*WORK REQUEST*
Nothing but the lines below from the one holding "Given: Collapse the 导入/导出 sidebar section" up to and including the one holding "the First Name" should be copied, exactly and without pictures.

*DATA FOR REVIEW*

┄┄┄┄┄┄

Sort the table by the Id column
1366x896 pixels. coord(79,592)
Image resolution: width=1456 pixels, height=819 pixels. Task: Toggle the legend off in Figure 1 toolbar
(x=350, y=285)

┄┄┄┄┄┄

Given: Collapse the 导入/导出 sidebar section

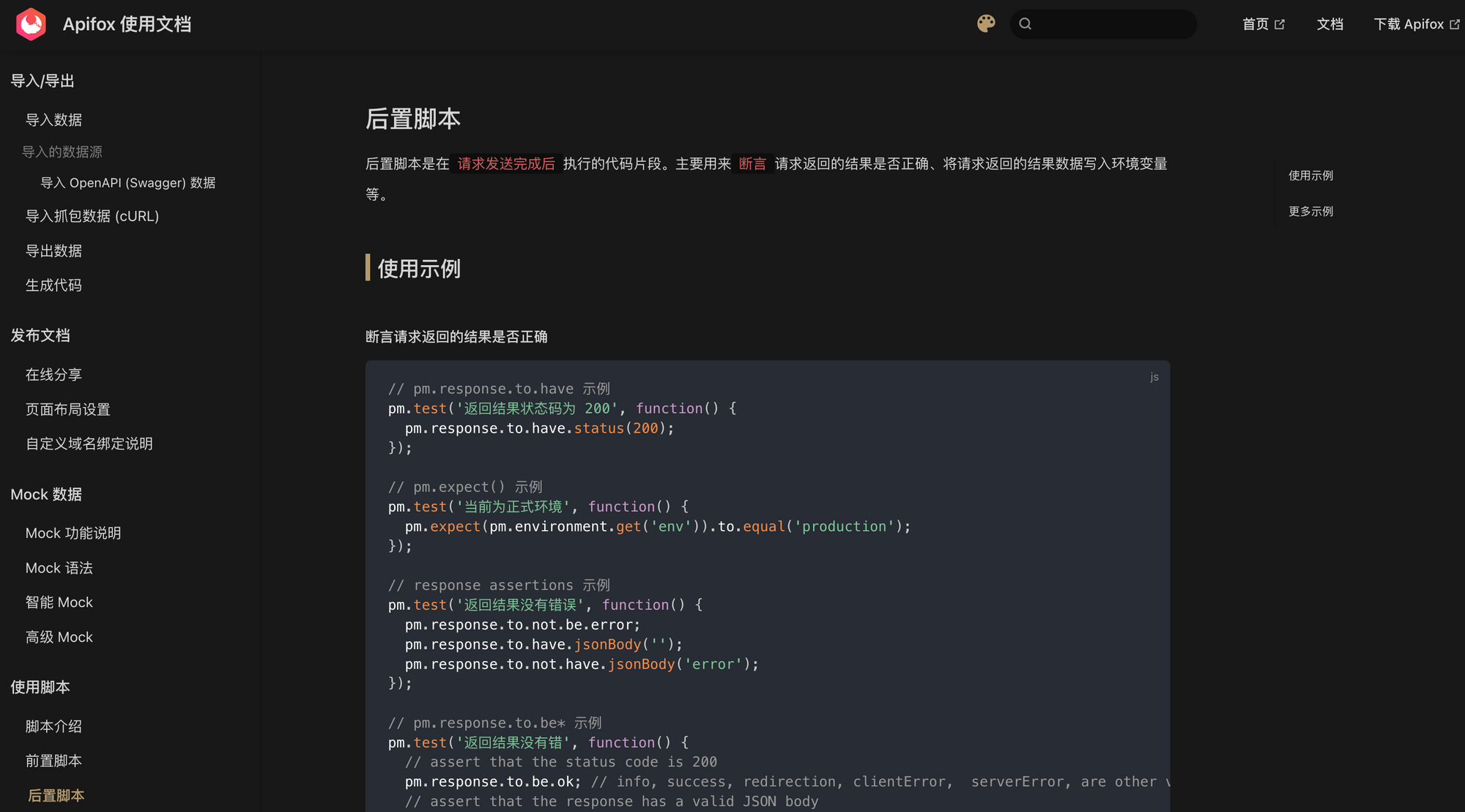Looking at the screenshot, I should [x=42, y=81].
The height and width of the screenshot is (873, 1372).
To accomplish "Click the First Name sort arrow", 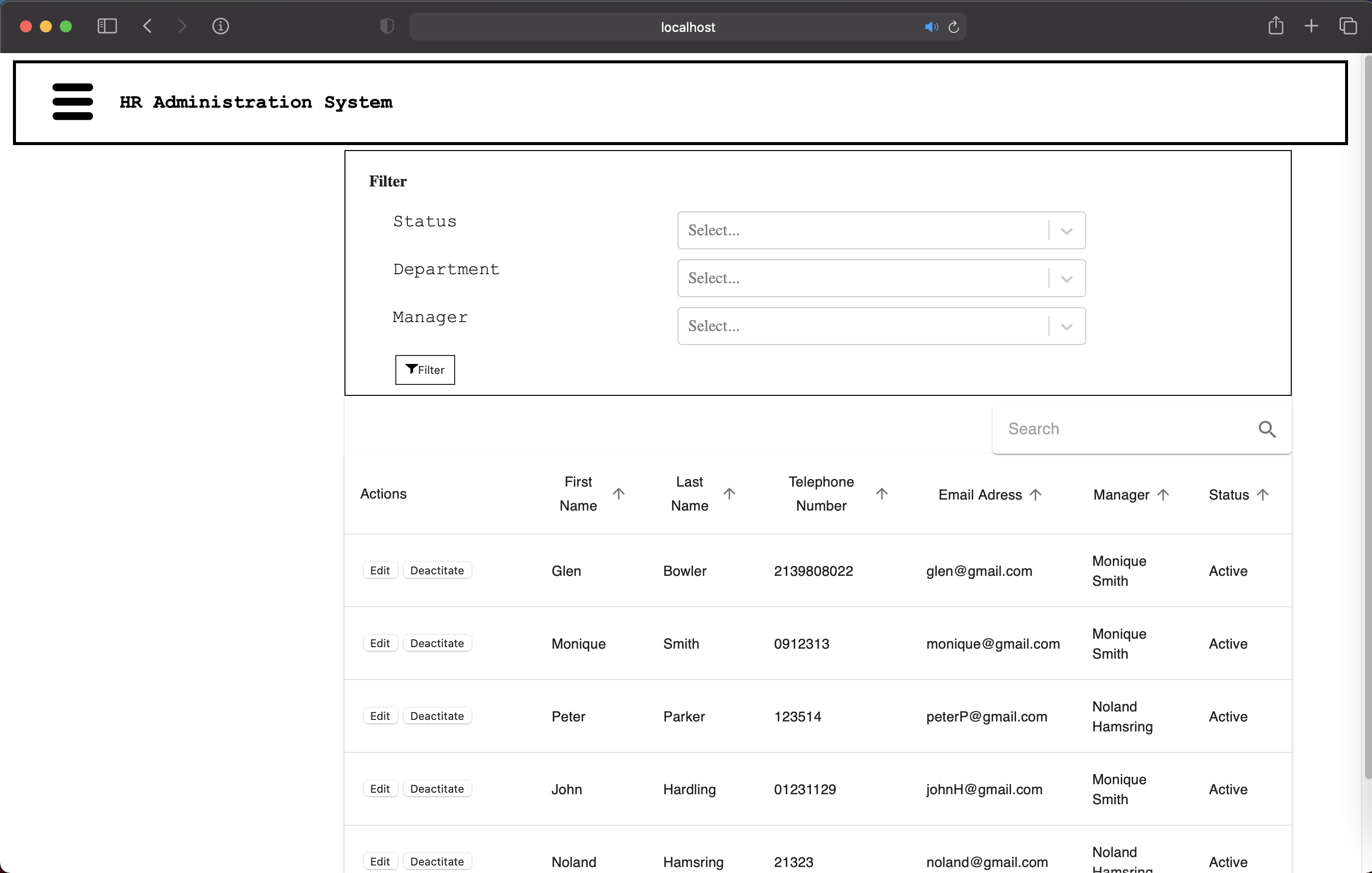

┄┄┄┄┄┄

*COMPLETED EXERCISE*
Given: Collapse the 导入/导出 sidebar section

Looking at the screenshot, I should [x=42, y=81].
The height and width of the screenshot is (873, 1372).
To accomplish "Click the First Name sort arrow", 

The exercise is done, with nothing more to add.